=== INPUT MATERIAL ===
########################################
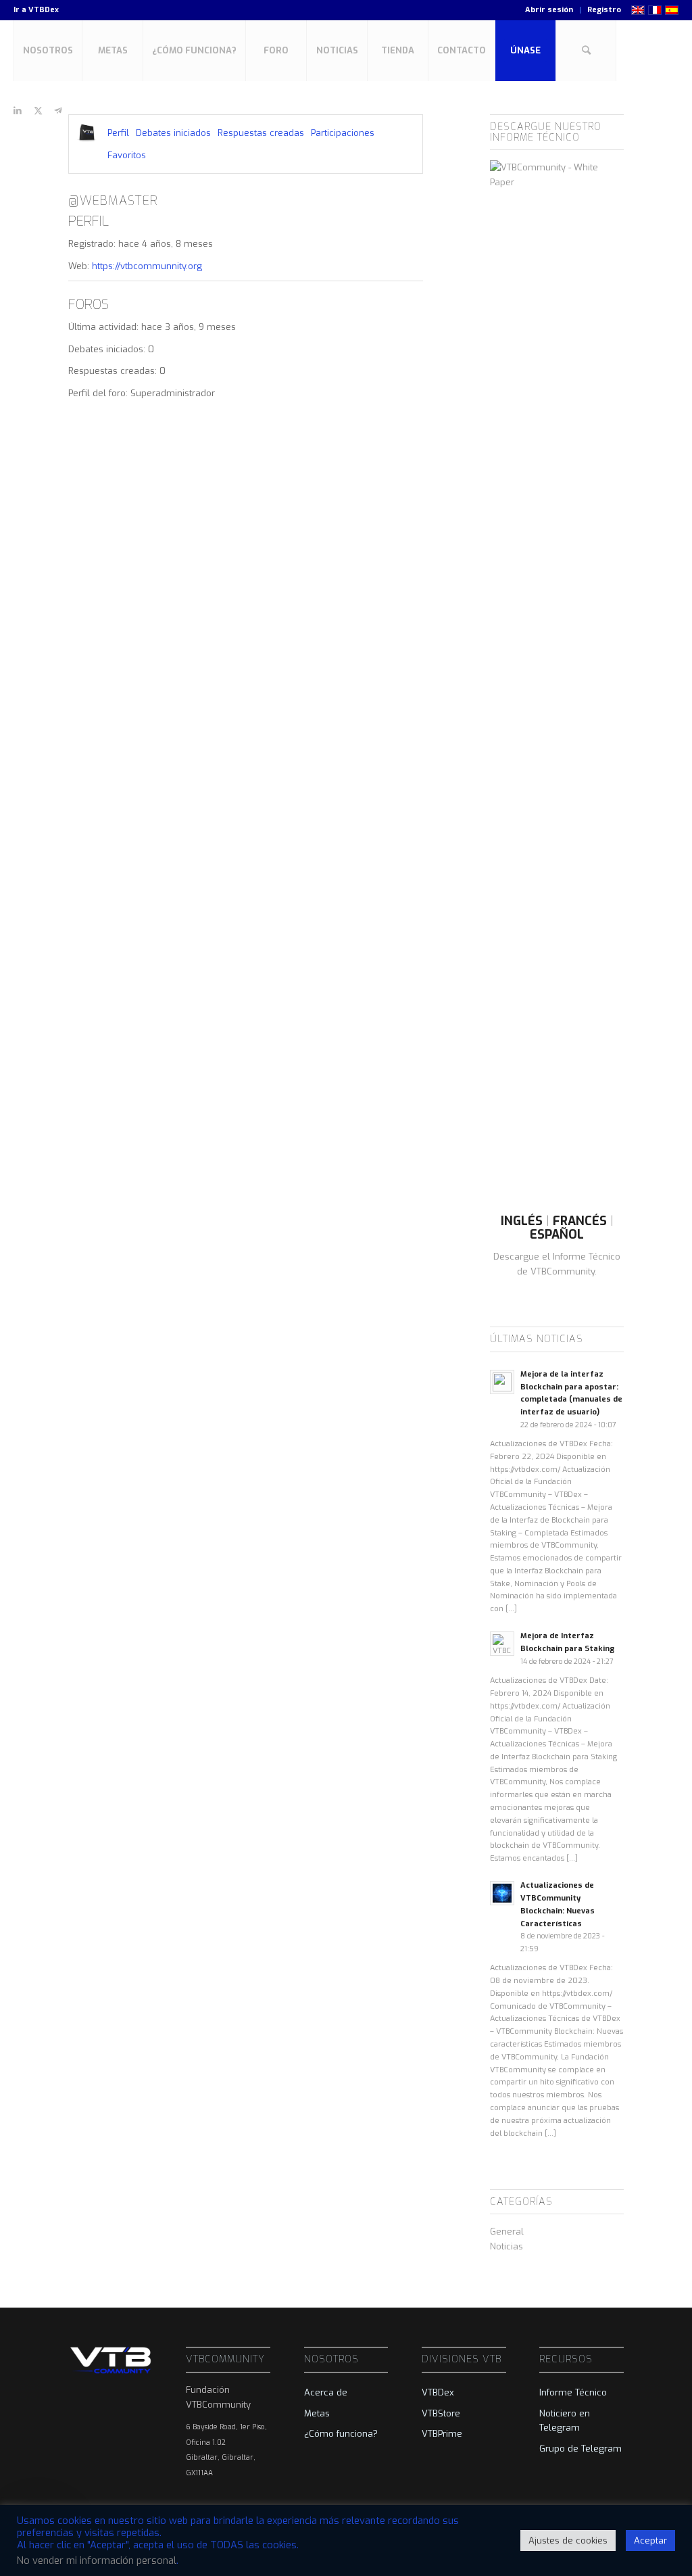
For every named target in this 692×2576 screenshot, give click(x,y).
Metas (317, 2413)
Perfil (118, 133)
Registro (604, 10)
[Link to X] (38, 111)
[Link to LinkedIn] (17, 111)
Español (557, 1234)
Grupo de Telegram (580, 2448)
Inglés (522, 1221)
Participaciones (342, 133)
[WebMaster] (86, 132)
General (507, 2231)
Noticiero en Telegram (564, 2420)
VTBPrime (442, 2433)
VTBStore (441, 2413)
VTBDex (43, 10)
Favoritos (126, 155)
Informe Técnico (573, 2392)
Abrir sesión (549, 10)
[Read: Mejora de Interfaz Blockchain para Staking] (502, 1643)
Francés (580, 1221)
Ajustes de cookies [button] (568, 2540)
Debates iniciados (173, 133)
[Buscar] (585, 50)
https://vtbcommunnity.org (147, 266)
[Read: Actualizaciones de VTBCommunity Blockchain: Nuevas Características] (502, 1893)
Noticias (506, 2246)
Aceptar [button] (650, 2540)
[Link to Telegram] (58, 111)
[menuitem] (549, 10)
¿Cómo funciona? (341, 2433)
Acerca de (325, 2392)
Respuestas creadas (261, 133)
########################################
=== PROMPT ===
The records above should be returned exactly; no image belongs in the copy.

=== WRITTEN REPLY ===
For every named target in this 692×2576 screenshot, give click(x,y).
Metas (317, 2413)
Perfil (118, 133)
Registro (604, 10)
[Link to X] (38, 111)
[Link to LinkedIn] (17, 111)
Español (557, 1234)
Grupo de Telegram (580, 2448)
Inglés (522, 1221)
Participaciones (342, 133)
[WebMaster] (86, 132)
General (507, 2231)
Noticiero en Telegram (564, 2420)
VTBPrime (442, 2433)
VTBStore (441, 2413)
VTBDex (43, 10)
Favoritos (126, 155)
Informe Técnico (573, 2392)
Abrir sesión (549, 10)
[Read: Mejora de Interfaz Blockchain para Staking] (502, 1643)
Francés (580, 1221)
Ajustes de cookies [button] (568, 2540)
Debates iniciados (173, 133)
[Buscar] (585, 50)
https://vtbcommunnity.org (147, 266)
[Read: Actualizaciones de VTBCommunity Blockchain: Nuevas Características] (502, 1893)
Noticias (506, 2246)
Aceptar [button] (650, 2540)
[Link to Telegram] (58, 111)
[menuitem] (549, 10)
¿Cómo funciona? (341, 2433)
Acerca de (325, 2392)
Respuestas creadas (261, 133)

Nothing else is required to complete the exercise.